#### [抜粋]
+--

厚 生 労 働 省 発 表
平成20年5月20日
担
当
株式会社ニッセイ基礎研究所
主任研究員 松 浦 民 恵
研 究 員 村 松 容 子
電話 03-3512-1798
担
当
雇用均等・児童家庭局職業家庭両立課
課 長 定 塚 由美子
育児・介護休業推進室長
阿 部 充
課長補佐 堀 泰 雄 電
話 03-5253-1111(内線)7856
03-3595-3274 (ダイヤルイン)
今後の仕事と家庭の両立支援に関する調査結果
人口減少社会が到来する中で、男女ともに労働者が仕事と家庭を両立し、安心して働き続けることができる環境を整備することは、ますます重要な政策課題となっている。
このような中で、今後の仕事と家庭の両立を容易にするための更なる方策等の検討に役立てることを目的として、厚生労働省は、企業および従業員を対象とした「今後の仕事と家庭の両立支援に関する調査」を(株)ニッセイ基礎研究所に委託して実施し、このほど、結果の概要をとりまとめた。

+--

#### [データ部]
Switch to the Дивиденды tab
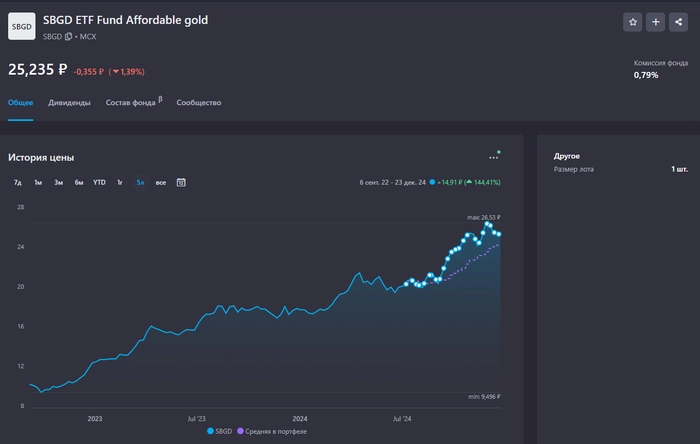 [x=70, y=103]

+--

#### [課題一覧]
[1] 両立支援調査の発表文によれば、厚生労働省はこの調査の実施をどこに委託したか。
[2] 両立支援調査の発表文を、最後の文の後から書き継げ。
データの各行は、両立支援調査の発表文とは関係がない。

#### [課題の解答]
[1] 株式会社ニッセイ基礎研究所に委託した。

[2]
(備考)本調査の実施・分析は(株)ニッセイ基礎研究所への委託による。また、調査の設計・分析にあたっては「今後の仕事と家庭の両立支援に関する研究会(座長:佐藤博樹東京大学社会科学研究所教授)」から助言を得た。
今後の仕事と家庭の両立支援に関する調査の概要
(1)調査の対象
[1]企業調査
全国の規模10人以上の企業4,000社。うち、回収・有効回答は763社(有効回答率19.1%)。なお、回収された9人以下の企業の調査票についても、有効回答として分析対象に含めている。
[2]従業員調査
企業調査の対象企業に勤務する従業員のうち、40歳以下のいわゆる正社員12,000人。うち、有効回答は1,553人(有効回答率12.9%)。なお、回収された「正社員以外(雇用期間の定めなし)」の調査票についても、有効回答として分析対象に含めている。
※(注記)分析対象の主な属性については16ページを参照されたい。
(2)調査時期
平成19年11〜12月。
(3)調査方法
郵送配付、郵送回収。従業員調査は企業経由で依頼・配布したが、調査票は直接返送してもらった。また、企業票、従業員票に対となる番号を記載し、分析の際に双方のデータをマッチングできるようにした。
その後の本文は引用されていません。